====== Data extracts ======
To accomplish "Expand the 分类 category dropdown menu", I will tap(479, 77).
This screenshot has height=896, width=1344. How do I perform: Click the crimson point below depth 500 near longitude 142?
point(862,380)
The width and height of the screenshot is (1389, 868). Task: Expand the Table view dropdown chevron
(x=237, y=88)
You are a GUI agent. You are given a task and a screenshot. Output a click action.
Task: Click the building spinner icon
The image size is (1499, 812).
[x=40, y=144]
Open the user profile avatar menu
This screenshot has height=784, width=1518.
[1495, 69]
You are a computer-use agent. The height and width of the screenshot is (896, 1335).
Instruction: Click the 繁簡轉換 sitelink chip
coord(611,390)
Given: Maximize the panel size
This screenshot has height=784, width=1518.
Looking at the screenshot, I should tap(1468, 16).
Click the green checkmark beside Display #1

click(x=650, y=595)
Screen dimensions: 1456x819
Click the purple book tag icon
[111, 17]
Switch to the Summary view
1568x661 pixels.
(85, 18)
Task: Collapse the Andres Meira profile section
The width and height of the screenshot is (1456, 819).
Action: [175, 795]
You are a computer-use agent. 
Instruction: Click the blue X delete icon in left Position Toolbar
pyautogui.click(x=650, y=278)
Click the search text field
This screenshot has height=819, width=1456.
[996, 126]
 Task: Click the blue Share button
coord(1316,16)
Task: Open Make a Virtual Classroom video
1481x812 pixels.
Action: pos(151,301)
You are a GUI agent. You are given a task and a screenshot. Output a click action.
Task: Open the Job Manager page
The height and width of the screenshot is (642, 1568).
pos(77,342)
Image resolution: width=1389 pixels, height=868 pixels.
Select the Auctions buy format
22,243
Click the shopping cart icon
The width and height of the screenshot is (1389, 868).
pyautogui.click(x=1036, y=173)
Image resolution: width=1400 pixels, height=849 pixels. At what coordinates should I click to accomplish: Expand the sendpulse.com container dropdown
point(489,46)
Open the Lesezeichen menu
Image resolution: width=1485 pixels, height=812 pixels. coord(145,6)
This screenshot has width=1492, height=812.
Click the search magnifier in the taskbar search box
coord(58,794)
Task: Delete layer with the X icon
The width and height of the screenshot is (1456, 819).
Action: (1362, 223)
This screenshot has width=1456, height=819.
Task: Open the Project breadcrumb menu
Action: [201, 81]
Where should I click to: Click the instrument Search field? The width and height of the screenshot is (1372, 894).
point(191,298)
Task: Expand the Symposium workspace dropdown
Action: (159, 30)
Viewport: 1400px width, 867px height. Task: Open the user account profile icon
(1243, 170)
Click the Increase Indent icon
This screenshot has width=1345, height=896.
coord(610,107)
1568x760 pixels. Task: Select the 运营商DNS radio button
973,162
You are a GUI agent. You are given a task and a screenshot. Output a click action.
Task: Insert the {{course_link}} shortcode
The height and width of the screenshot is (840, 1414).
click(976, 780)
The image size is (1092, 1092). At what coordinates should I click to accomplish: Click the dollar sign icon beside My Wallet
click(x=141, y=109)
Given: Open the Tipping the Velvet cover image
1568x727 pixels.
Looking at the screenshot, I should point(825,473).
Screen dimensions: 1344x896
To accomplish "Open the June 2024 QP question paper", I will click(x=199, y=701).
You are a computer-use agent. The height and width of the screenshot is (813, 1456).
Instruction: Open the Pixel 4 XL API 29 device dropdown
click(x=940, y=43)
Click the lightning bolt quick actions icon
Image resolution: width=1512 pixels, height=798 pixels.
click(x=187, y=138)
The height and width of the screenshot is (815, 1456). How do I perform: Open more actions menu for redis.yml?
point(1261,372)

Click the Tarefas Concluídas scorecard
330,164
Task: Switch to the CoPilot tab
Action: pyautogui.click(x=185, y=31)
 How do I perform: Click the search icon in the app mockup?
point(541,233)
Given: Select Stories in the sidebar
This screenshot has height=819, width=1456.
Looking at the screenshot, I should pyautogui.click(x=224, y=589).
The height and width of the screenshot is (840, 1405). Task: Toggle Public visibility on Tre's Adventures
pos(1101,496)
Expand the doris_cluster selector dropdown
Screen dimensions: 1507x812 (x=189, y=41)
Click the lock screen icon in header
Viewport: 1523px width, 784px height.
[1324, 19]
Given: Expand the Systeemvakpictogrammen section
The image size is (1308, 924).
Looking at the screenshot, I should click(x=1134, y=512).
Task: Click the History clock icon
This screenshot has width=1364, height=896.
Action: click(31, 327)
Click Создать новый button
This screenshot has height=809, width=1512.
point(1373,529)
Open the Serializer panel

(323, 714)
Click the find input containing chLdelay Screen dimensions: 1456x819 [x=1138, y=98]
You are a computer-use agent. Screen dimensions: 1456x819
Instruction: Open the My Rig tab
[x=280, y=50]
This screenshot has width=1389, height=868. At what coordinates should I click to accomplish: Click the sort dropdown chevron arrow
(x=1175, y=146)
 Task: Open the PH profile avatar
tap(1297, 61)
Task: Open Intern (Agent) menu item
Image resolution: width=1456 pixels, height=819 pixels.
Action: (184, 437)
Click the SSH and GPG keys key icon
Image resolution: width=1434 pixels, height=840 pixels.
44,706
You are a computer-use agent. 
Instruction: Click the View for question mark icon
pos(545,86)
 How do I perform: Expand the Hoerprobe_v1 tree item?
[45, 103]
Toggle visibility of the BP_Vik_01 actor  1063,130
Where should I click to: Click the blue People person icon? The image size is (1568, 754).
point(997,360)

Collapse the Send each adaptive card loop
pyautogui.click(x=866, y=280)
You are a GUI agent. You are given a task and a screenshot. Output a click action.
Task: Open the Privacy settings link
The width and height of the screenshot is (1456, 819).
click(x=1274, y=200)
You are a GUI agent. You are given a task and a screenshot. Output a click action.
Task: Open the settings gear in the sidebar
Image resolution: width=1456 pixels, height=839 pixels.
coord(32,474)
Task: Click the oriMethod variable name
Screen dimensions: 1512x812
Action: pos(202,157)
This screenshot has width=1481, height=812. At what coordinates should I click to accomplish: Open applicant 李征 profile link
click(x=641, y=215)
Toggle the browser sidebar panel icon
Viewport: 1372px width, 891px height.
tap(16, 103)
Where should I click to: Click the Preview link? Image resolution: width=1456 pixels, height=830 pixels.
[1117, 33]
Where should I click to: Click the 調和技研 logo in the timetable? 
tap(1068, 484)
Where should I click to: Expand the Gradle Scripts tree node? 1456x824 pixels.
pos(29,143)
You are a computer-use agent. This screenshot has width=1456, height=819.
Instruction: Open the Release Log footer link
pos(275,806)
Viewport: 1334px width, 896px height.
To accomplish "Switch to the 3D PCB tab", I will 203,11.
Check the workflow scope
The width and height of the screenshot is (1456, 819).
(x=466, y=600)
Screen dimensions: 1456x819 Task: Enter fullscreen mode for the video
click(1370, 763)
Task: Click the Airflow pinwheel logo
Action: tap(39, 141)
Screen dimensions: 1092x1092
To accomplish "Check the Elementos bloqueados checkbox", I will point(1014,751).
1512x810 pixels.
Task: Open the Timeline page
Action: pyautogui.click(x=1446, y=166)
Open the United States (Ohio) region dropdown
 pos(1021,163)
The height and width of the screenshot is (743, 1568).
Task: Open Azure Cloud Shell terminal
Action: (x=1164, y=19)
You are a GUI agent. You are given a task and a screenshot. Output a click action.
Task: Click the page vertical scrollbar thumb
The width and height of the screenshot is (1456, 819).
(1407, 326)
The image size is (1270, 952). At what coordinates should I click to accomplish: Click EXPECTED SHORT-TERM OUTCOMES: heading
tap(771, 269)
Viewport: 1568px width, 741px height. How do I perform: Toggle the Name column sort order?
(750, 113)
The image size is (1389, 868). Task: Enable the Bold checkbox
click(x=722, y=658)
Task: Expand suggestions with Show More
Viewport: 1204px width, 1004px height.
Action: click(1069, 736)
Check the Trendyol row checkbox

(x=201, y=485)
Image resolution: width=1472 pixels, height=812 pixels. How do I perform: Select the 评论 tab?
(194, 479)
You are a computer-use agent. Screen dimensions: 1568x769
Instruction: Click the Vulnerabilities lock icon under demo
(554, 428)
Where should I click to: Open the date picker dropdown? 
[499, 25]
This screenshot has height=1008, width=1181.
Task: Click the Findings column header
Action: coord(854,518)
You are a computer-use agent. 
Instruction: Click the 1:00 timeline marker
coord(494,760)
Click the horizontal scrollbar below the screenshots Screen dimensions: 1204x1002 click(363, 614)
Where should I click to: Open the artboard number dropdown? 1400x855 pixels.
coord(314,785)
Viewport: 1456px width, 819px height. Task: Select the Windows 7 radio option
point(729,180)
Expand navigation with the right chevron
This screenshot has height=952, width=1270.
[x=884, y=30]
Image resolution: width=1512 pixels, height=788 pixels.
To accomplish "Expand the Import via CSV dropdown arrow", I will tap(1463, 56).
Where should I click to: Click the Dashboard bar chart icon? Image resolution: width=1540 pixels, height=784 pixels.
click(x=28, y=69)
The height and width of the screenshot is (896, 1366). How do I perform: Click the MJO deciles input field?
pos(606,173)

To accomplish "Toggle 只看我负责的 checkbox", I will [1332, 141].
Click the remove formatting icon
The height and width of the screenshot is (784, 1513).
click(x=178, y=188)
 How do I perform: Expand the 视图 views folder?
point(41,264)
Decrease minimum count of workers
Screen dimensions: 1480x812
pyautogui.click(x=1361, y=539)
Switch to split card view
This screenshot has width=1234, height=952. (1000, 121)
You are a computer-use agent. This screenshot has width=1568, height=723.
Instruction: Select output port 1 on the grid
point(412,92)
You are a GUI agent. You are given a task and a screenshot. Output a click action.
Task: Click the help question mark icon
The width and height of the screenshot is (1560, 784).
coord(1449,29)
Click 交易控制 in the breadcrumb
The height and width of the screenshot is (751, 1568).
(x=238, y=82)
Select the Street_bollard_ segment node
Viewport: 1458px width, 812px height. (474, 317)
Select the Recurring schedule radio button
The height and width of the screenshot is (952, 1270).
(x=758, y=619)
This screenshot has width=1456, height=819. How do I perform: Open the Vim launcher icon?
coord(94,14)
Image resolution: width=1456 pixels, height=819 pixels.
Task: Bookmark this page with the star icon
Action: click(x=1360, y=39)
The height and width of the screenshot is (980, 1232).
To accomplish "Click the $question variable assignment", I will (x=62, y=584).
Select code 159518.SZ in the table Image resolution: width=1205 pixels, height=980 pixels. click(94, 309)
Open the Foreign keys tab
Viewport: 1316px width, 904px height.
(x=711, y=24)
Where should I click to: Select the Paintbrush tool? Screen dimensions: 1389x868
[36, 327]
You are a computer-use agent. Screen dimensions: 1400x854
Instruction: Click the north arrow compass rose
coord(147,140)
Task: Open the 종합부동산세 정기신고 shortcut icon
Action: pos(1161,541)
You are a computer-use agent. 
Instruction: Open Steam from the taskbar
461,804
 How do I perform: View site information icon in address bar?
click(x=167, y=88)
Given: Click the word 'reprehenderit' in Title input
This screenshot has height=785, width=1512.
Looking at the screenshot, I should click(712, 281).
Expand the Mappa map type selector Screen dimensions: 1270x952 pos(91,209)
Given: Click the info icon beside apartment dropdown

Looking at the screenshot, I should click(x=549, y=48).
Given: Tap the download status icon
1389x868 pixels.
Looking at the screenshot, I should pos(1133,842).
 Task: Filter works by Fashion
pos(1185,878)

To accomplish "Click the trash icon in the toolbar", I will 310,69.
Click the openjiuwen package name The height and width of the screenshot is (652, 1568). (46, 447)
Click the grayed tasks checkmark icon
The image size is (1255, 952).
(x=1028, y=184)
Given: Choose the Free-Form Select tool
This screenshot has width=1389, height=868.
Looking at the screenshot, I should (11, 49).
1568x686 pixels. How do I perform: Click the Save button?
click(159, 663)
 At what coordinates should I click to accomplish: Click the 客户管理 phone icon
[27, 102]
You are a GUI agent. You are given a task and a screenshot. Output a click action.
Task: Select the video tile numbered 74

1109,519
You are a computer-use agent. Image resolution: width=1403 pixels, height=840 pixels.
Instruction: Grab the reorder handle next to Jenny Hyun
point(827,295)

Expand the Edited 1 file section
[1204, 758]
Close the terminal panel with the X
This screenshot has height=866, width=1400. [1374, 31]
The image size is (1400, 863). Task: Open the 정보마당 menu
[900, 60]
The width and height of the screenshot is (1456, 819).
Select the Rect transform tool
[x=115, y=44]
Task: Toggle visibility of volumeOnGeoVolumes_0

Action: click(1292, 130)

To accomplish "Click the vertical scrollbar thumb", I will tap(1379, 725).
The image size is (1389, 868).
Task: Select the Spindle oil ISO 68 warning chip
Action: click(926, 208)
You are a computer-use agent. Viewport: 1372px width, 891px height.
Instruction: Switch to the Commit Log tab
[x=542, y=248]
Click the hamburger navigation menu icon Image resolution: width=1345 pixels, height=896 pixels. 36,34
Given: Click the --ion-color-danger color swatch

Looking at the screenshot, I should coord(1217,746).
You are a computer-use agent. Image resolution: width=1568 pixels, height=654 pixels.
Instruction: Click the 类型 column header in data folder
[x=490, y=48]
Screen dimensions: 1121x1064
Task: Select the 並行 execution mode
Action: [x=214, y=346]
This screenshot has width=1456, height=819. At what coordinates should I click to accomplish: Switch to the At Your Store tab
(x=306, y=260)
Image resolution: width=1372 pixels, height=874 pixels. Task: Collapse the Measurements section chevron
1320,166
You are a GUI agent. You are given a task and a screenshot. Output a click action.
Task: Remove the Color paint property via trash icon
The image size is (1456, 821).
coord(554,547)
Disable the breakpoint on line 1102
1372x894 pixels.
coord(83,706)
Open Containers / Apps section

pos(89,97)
======
*Required work:*
Scan the material above for lines that contain the string "variable", and copy each such line.

*Answer for the task:*
Task: Click the oriMethod variable name
To accomplish "Click the $question variable assignment", I will (x=62, y=584).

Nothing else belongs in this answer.